INSTRUCTIONS TO FOLLOW: Rewrite the records from the line with "Image resolution: width=1301" through the end of the records, requests included, shifting every coordinate in the answers up by 85. Leave the pictures out.

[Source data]
* START *

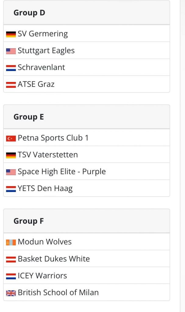Click the Austrian flag next to ATSE Graz

coord(11,85)
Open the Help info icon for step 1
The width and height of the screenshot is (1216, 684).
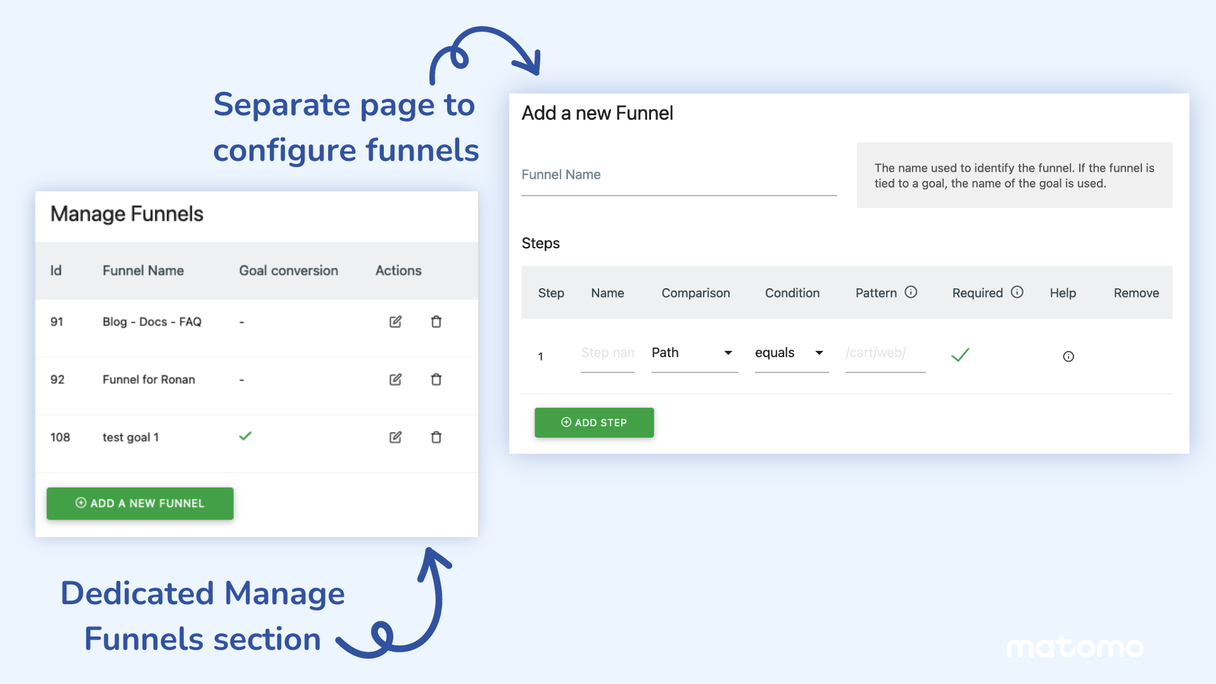pos(1069,356)
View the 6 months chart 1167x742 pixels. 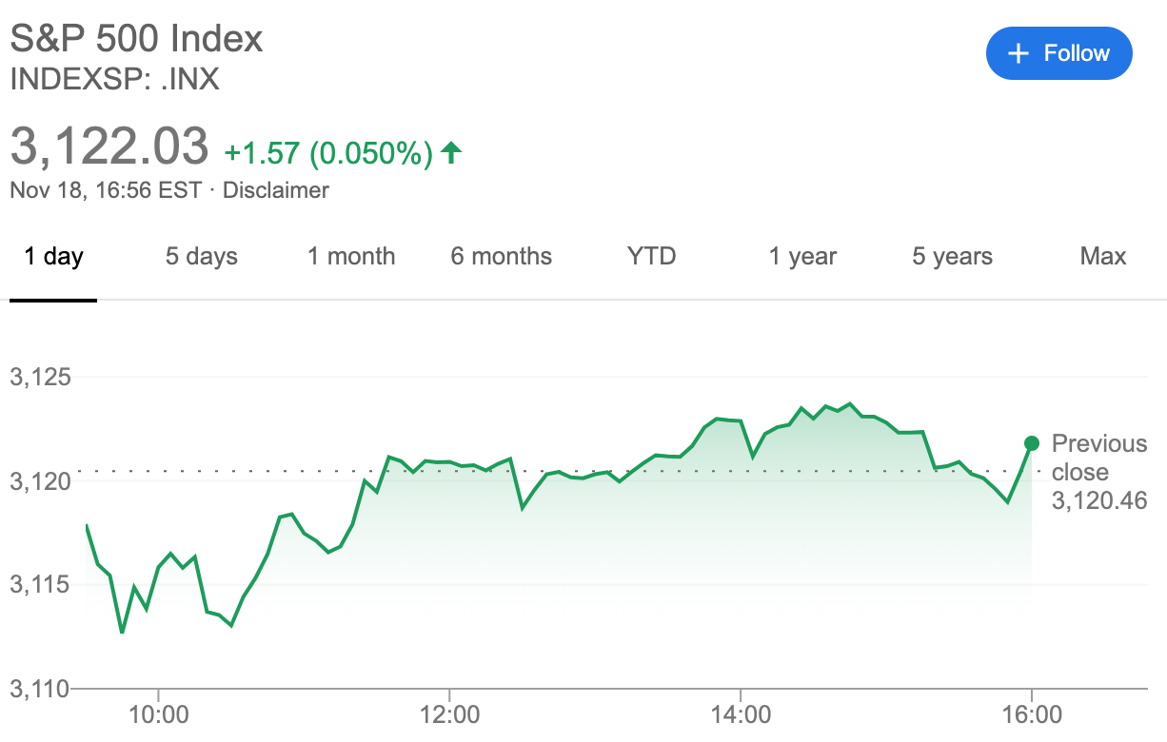[x=502, y=256]
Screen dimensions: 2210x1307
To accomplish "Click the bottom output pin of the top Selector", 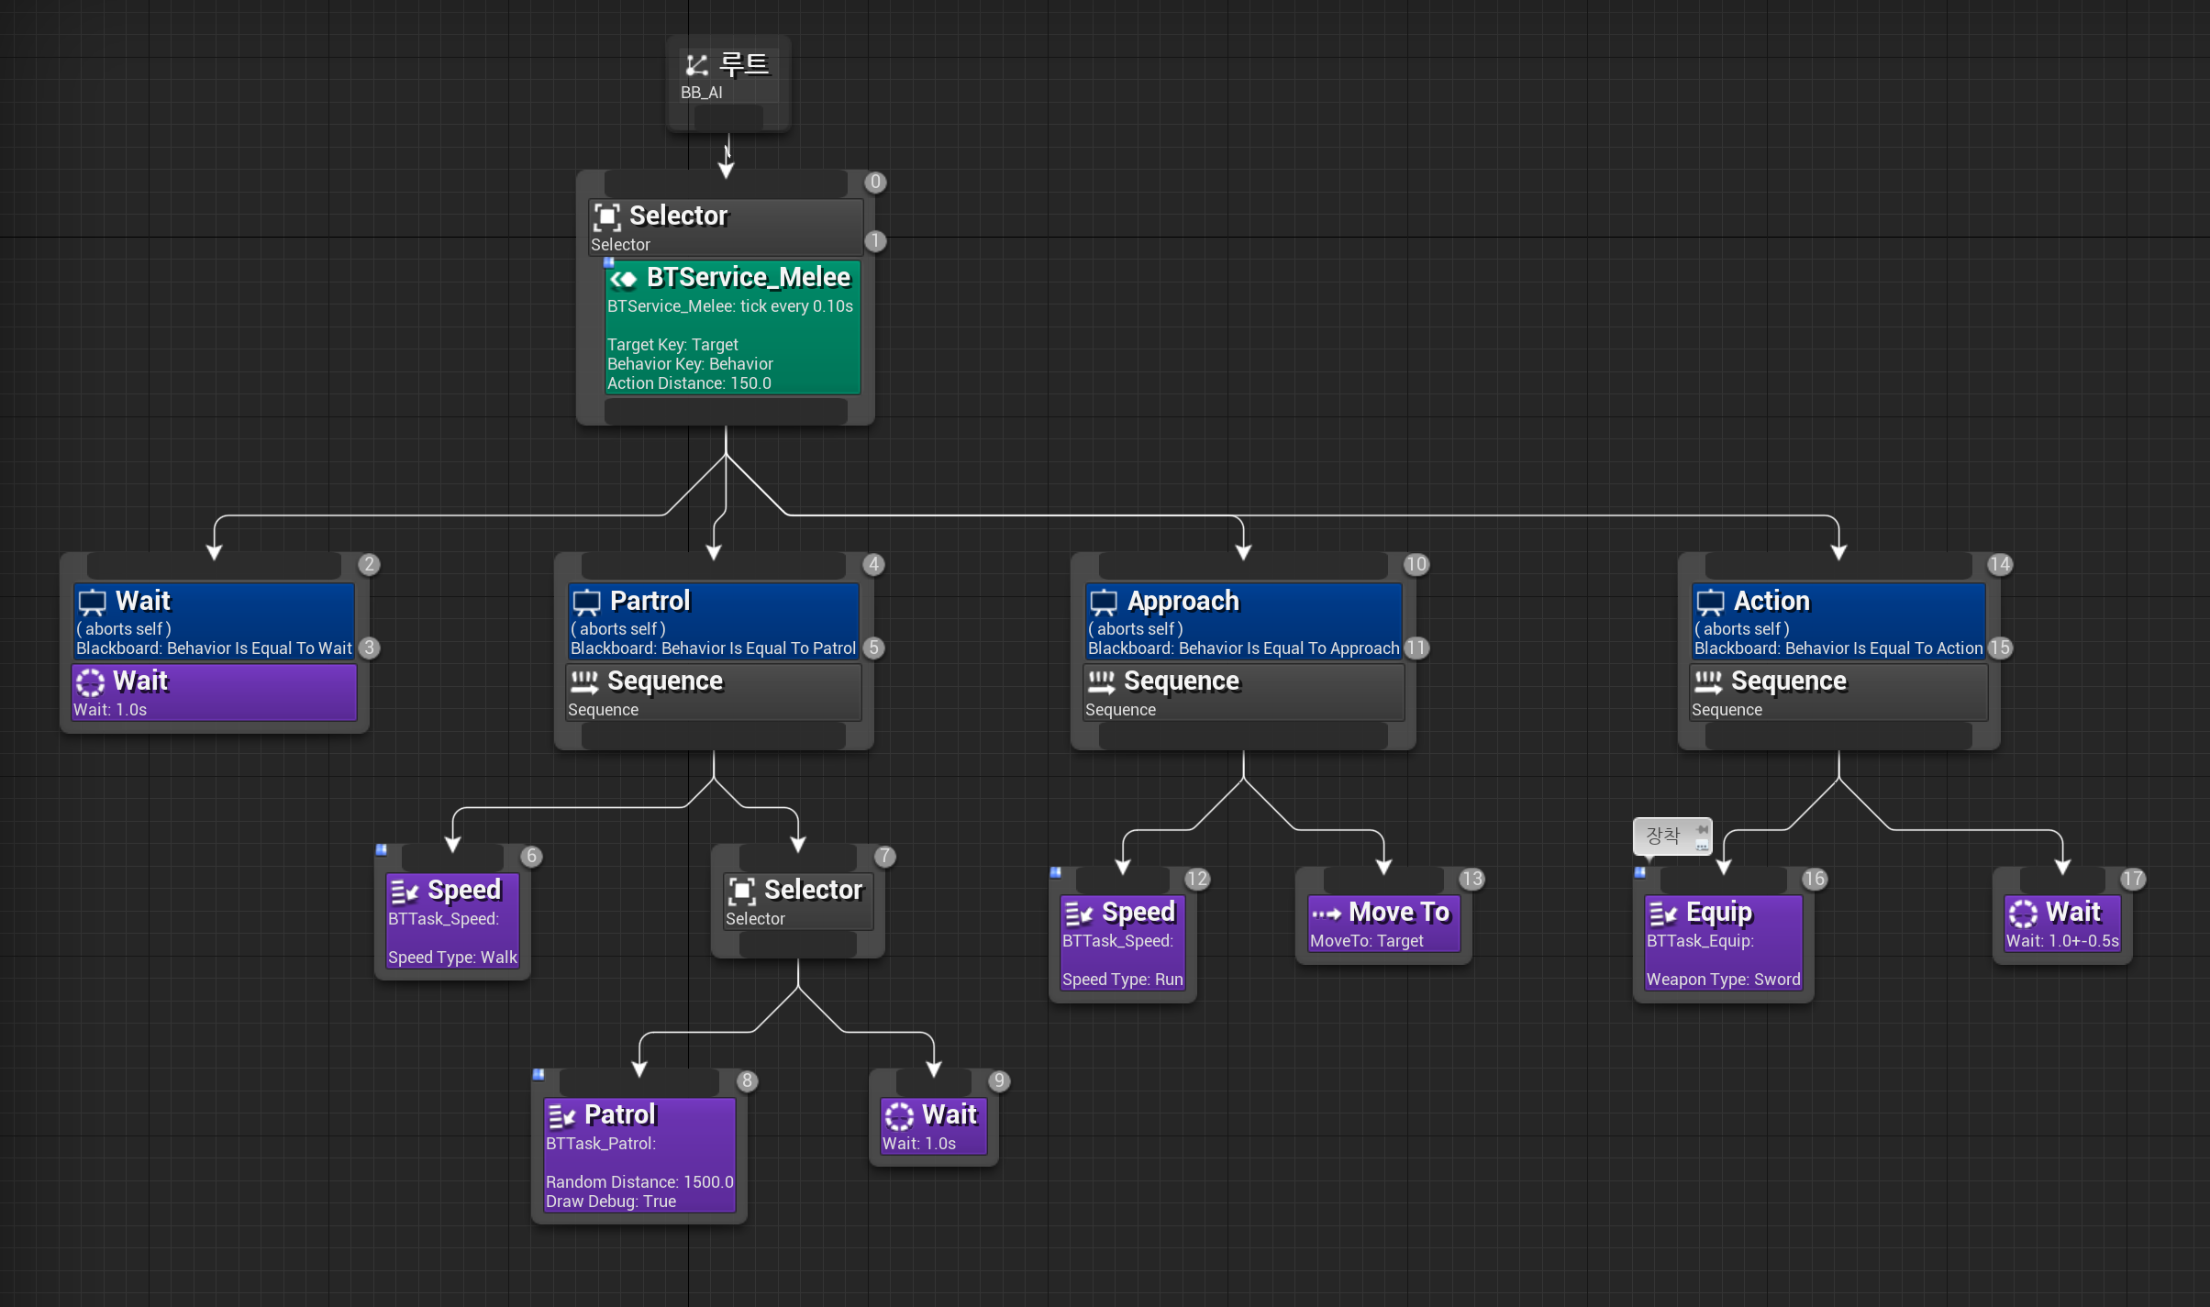I will (x=725, y=412).
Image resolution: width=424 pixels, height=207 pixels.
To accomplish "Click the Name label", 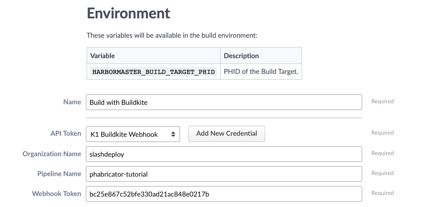I will [72, 102].
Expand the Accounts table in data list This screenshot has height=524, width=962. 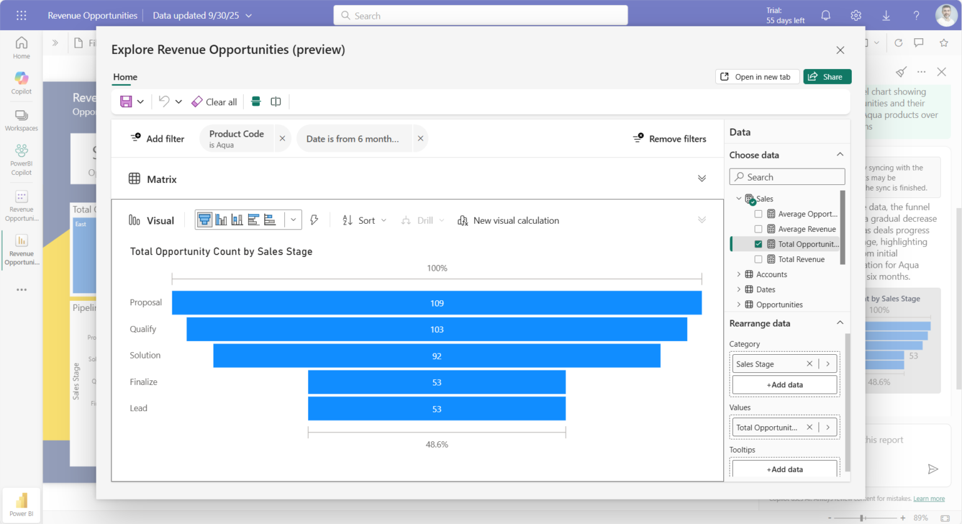click(739, 275)
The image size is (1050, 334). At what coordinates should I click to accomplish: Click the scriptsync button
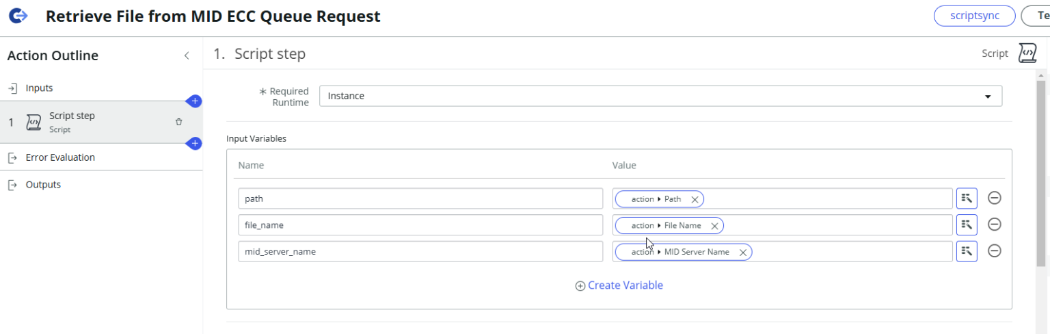[x=974, y=16]
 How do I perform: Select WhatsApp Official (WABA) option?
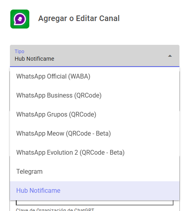coord(95,76)
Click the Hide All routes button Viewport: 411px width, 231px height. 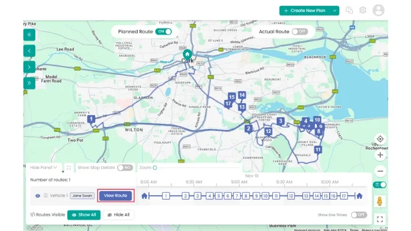[118, 215]
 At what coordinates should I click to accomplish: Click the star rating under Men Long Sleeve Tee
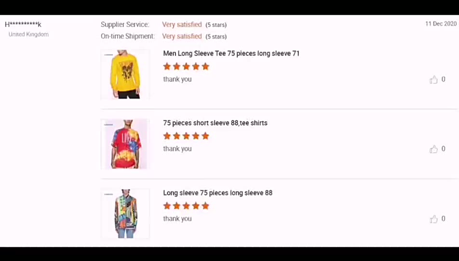pyautogui.click(x=186, y=66)
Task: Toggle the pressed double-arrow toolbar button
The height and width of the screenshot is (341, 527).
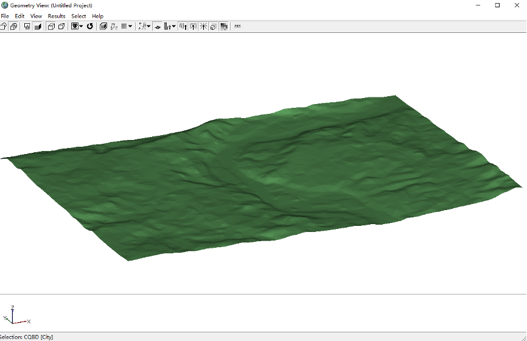Action: (158, 26)
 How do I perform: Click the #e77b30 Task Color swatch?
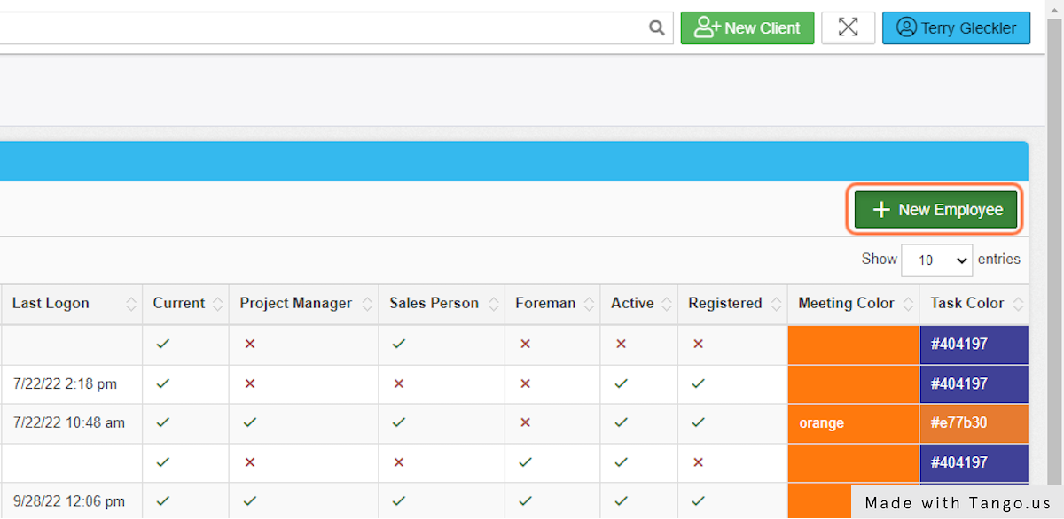click(974, 422)
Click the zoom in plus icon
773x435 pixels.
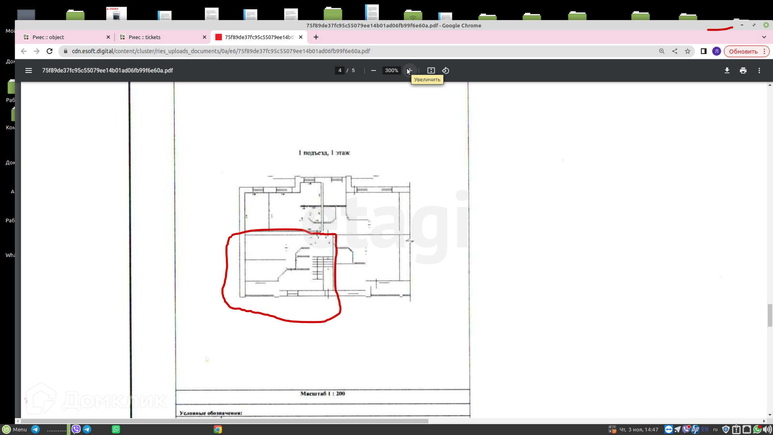409,70
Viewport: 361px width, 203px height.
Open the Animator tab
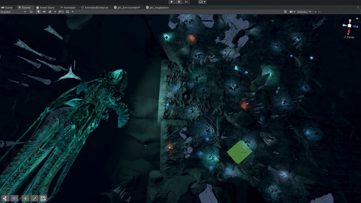68,8
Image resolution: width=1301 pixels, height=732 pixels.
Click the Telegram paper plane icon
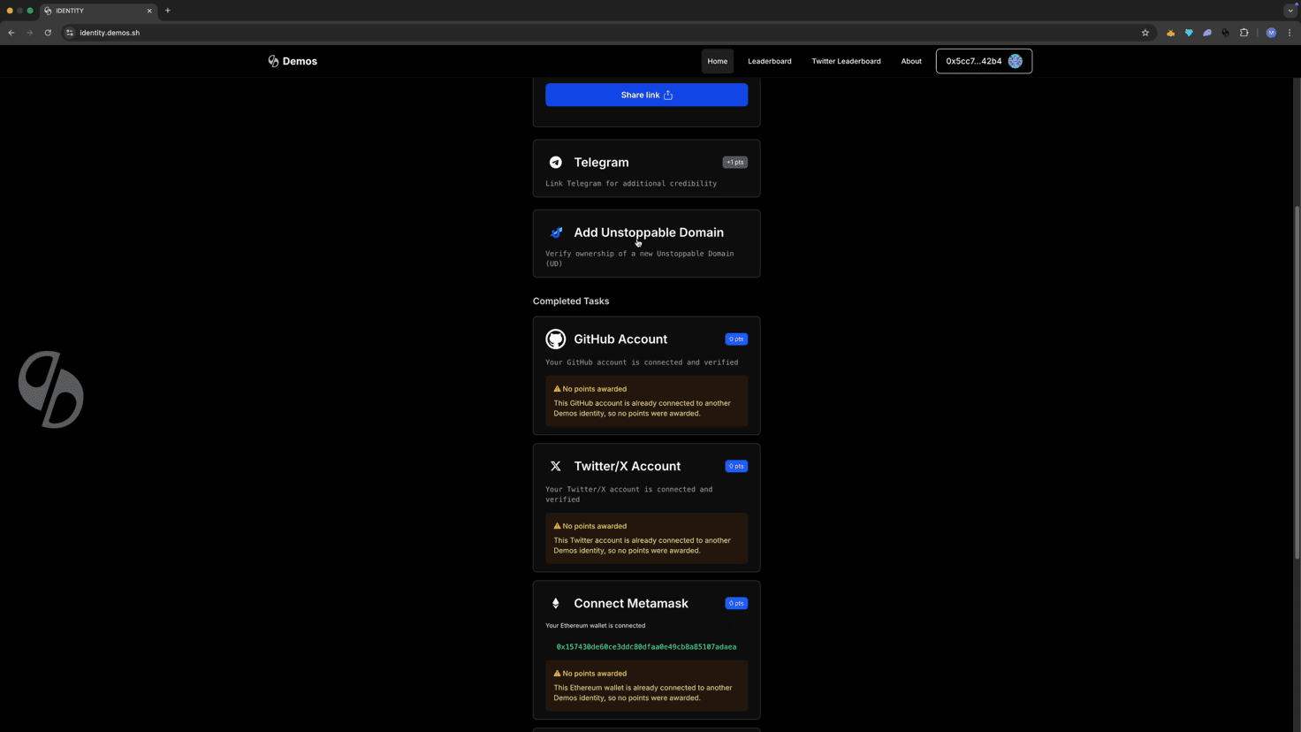tap(556, 162)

* END *

TASK ANSWER:
Image resolution: width=1301 pixels, height=732 pixels.
Click the Telegram paper plane icon
tap(641, 247)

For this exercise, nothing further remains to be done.